# Rim joist insulation suprise



## rjwrightohio (Oct 3, 2011)

While insulating my rim joists with 2" XSP i found this little gem, where part of my home extends past the foundation. No surprise this is also one of the coldest portion of flooring....

How do i go about tackling this void? It extends way beyond arms reach.


----------



## algored2deth (Jan 7, 2011)

Vacuum out all the loose material. Get yourself a can of spray foam. Find some clear tubing that fits over the spray foam stray that fits fairly snug. You might also need a guide wire, like an old hanger or similar.
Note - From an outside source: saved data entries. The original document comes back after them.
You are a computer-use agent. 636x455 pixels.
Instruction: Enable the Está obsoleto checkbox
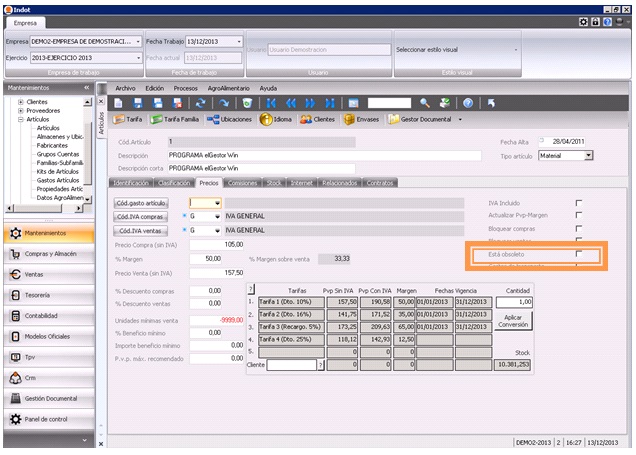(578, 256)
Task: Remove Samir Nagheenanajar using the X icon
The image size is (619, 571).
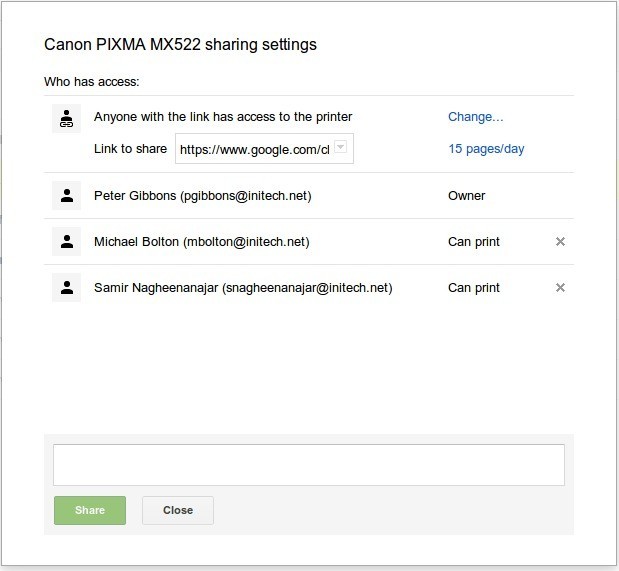Action: [560, 288]
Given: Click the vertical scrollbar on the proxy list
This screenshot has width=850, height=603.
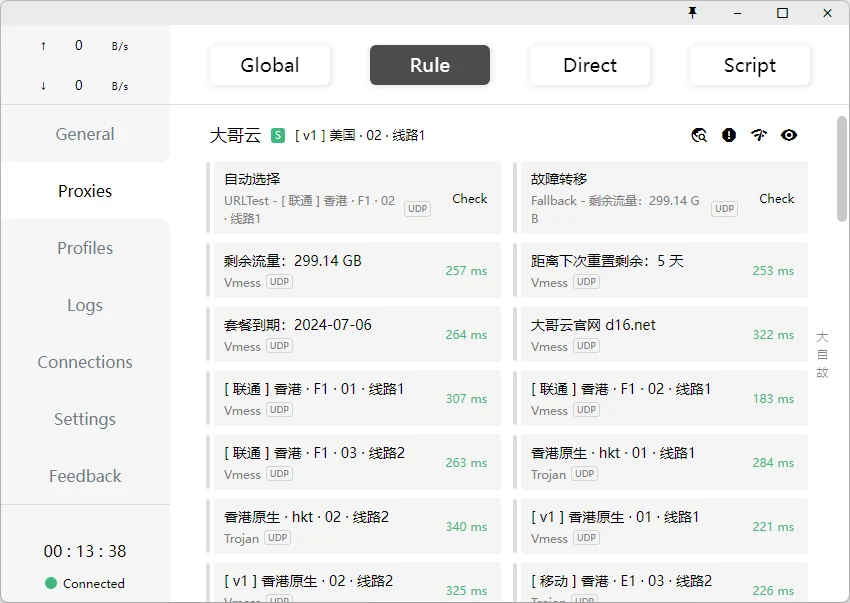Looking at the screenshot, I should point(842,170).
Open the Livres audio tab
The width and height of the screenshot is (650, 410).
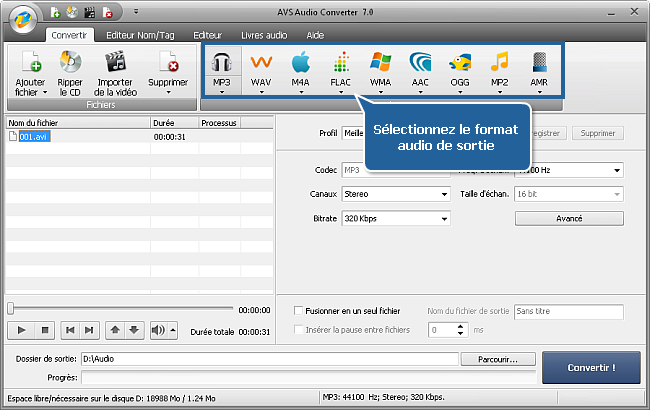click(x=264, y=34)
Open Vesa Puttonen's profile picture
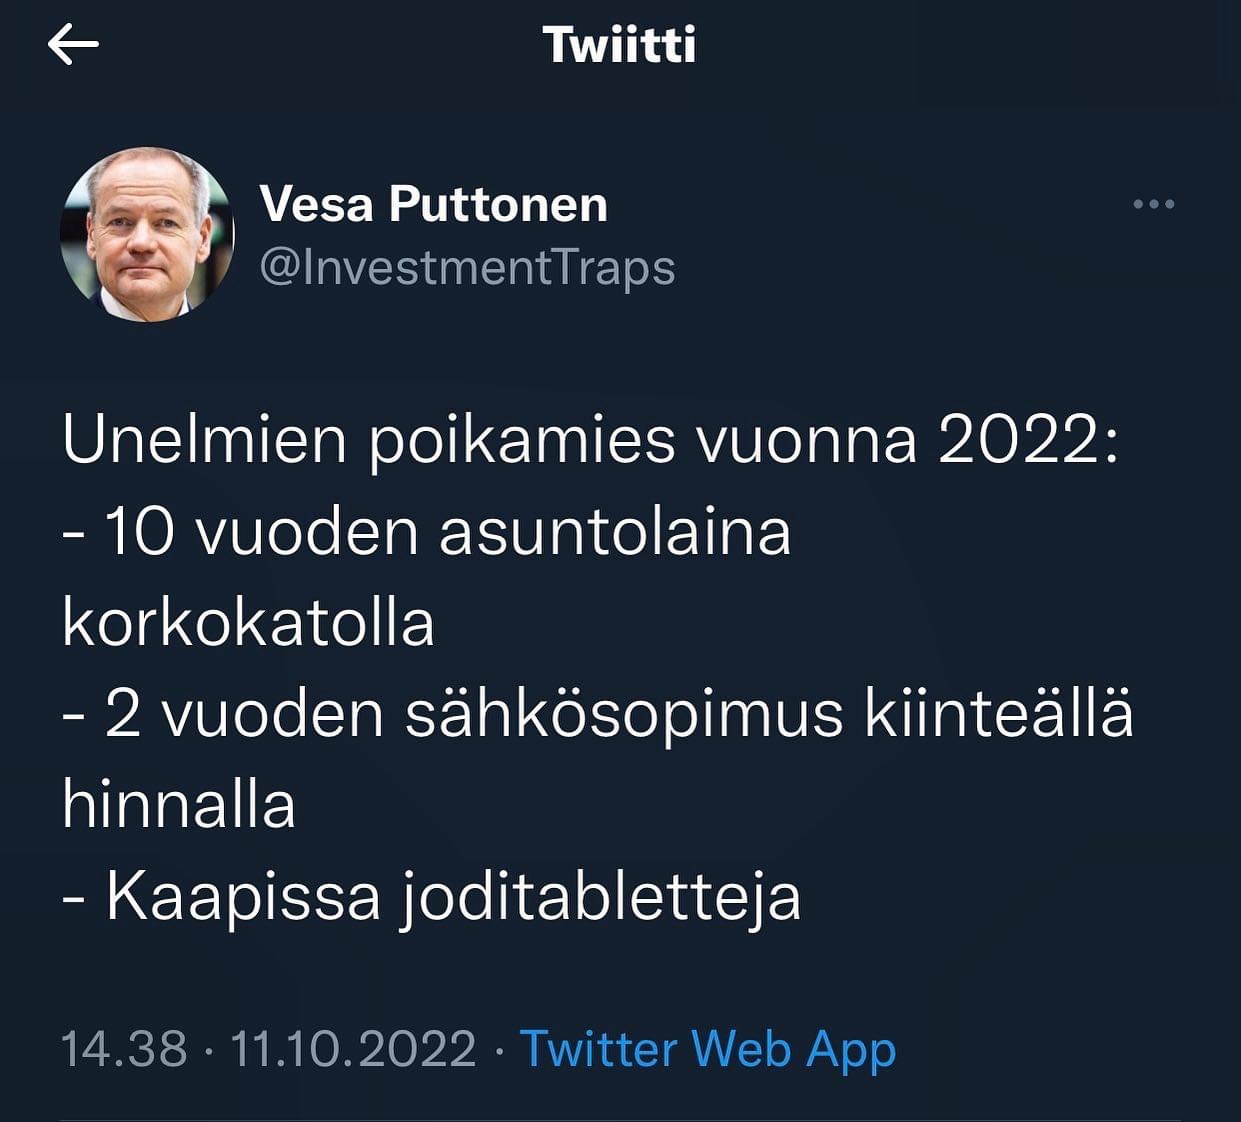 (148, 235)
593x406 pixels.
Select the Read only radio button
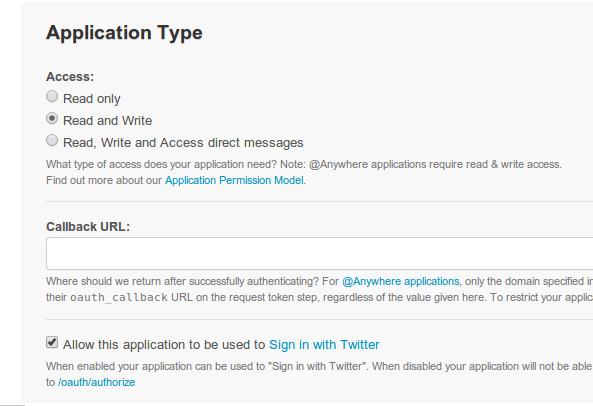(52, 96)
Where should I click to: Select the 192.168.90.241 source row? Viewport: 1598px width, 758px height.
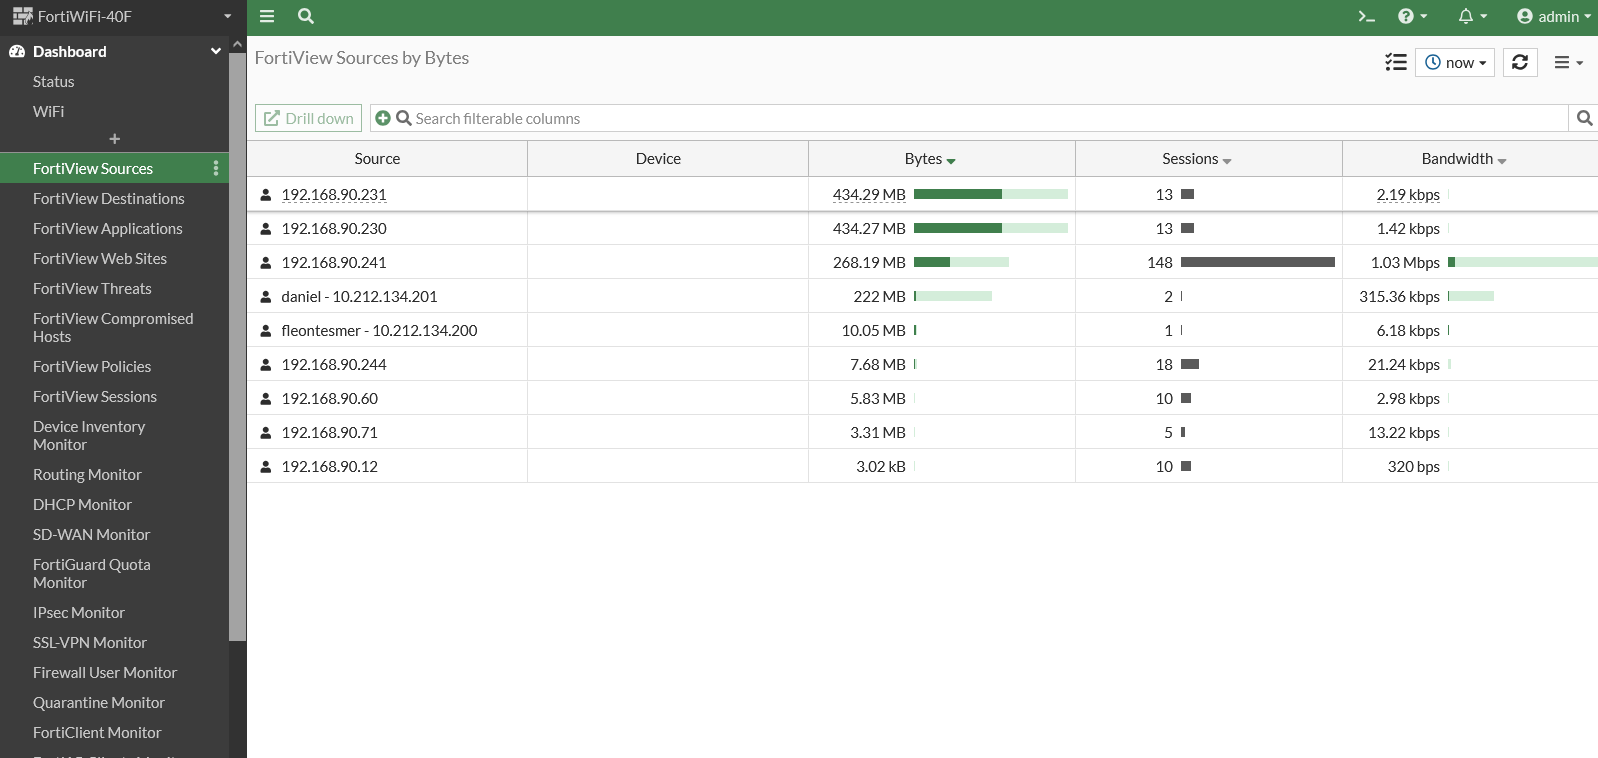coord(334,262)
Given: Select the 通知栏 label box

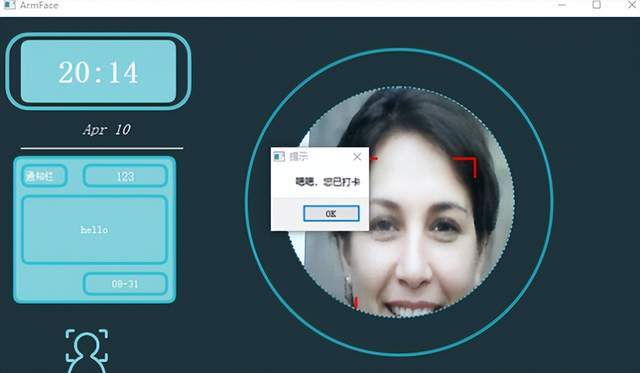Looking at the screenshot, I should click(x=44, y=176).
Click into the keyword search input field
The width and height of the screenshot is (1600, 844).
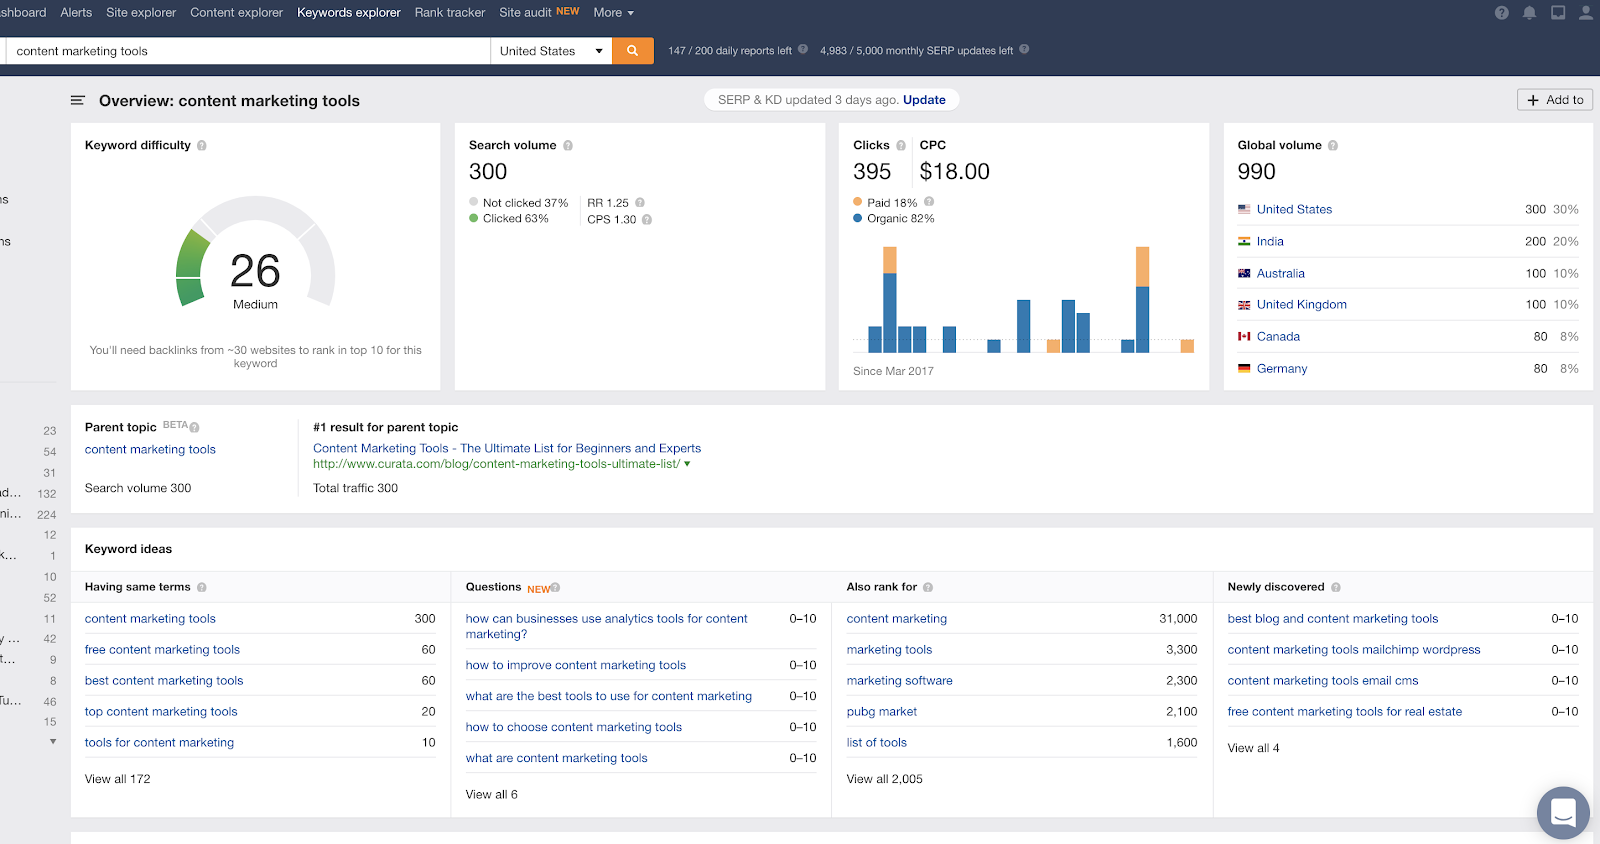(x=248, y=51)
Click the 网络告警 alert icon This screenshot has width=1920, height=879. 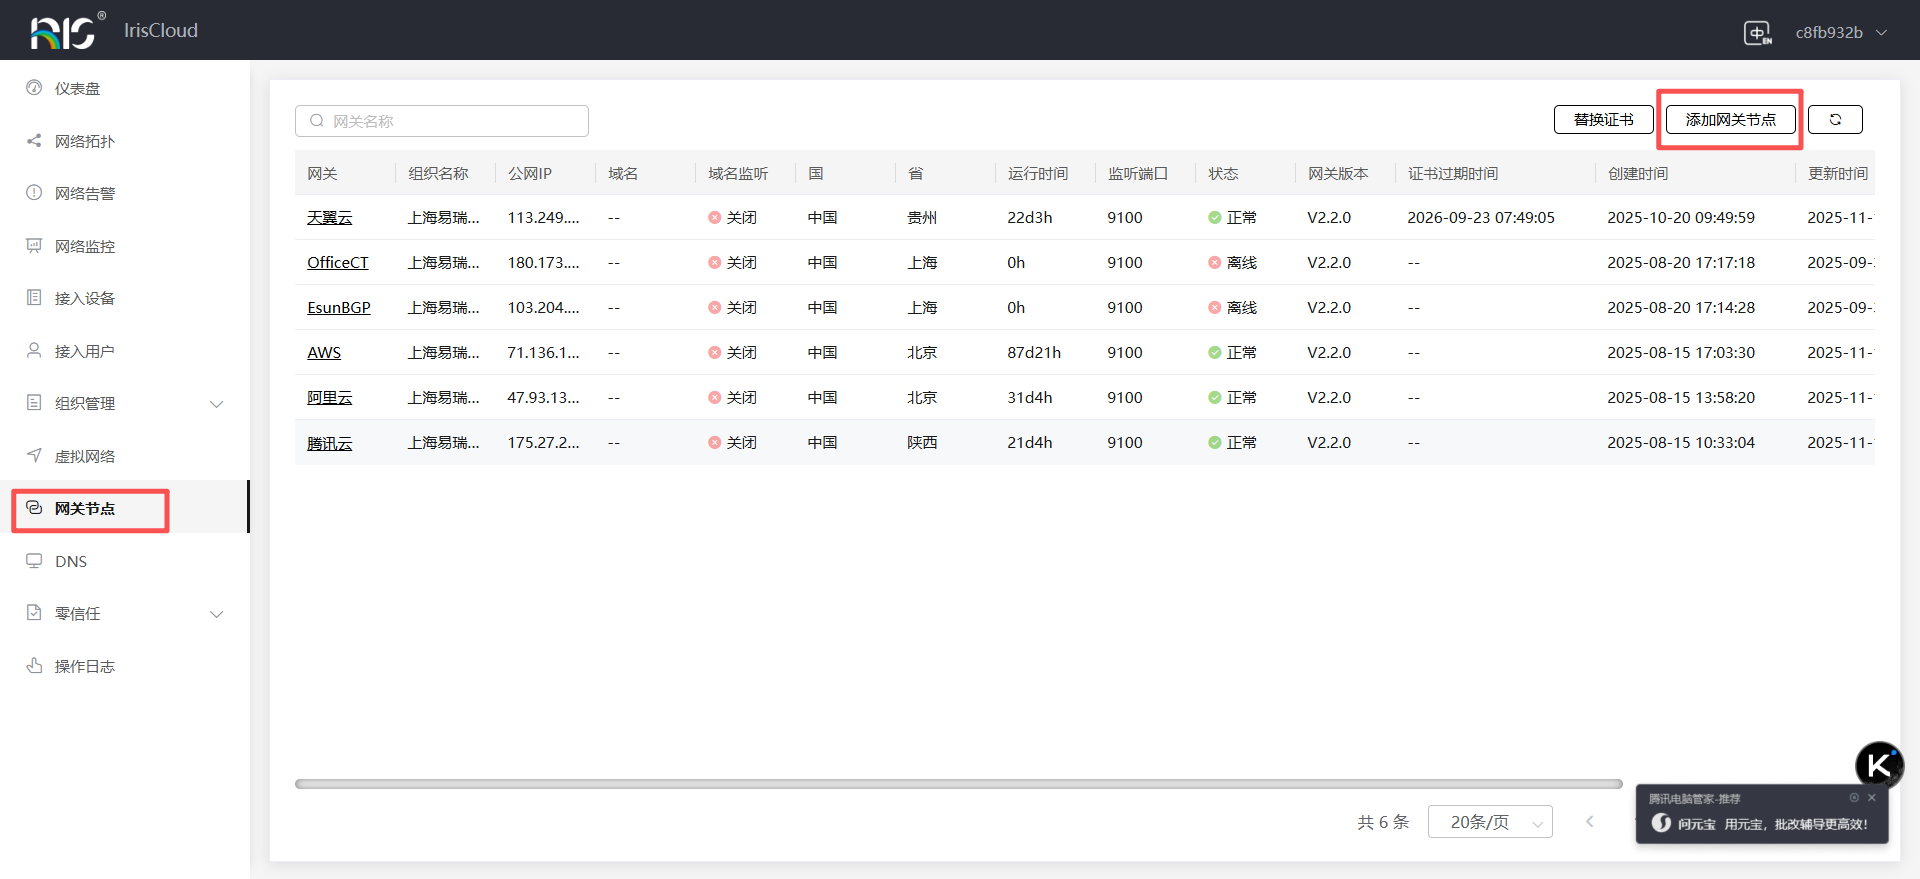tap(34, 193)
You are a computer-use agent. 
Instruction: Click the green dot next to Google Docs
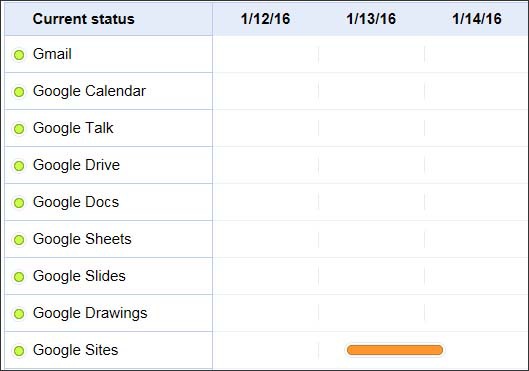coord(19,203)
Tape the wire to the tube, connect the straw of spray foam to the tube, stick it in the hole and then spray and seal it up. Beforehand, you could also try and cut a piece of XPS and see if you can fit and spray foam it in. this is what I would do.


----------



## Gary in WA (Mar 11, 2009)

That will work. If the soffit is easily replaced/re-installed, add rigid foam board to the joist bottoms also: http://www.buildingscience.com/documents/insights/bsi-009-new-light-in-crawlspaces/
otherwise you will only be getting R-value of 1.25 per inch of solid wood-- 9" joist= R-11, plus the thermal break. 

Gary


----------



## Windows on Wash (Aug 30, 2011)

Seal and insulated that entire cavity.

Do you have access to a 2-part spray foam kit?


----------



## rjwrightohio (Oct 3, 2011)

GBR in WA said:


> also: http://www.buildingscience.com/documents/insights/bsi-009-new-light-in-crawlspaces


Gary, fantastic link.. Once it warms up later this afternoon i plan to crawl under there and see what sort of access i have. 


I do not presently have access to a two part foam solution. Your suggesting filling the entire void solid with spray foam?


----------



## Windows on Wash (Aug 30, 2011)

If you had it, yes. That would be the easiest application as it is not that deep or big of a void to fill.


----------